Instruction: In every one of the entries below, change "Viewport" to "Screen size" and leave everything else as it is.

Stored entries:
** begin **

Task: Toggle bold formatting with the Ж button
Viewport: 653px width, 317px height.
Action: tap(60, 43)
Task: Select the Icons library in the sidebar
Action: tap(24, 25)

** end **

Finished task:
Task: Toggle bold formatting with the Ж button
Screen size: 653px width, 317px height.
Action: tap(60, 43)
Task: Select the Icons library in the sidebar
Action: tap(24, 25)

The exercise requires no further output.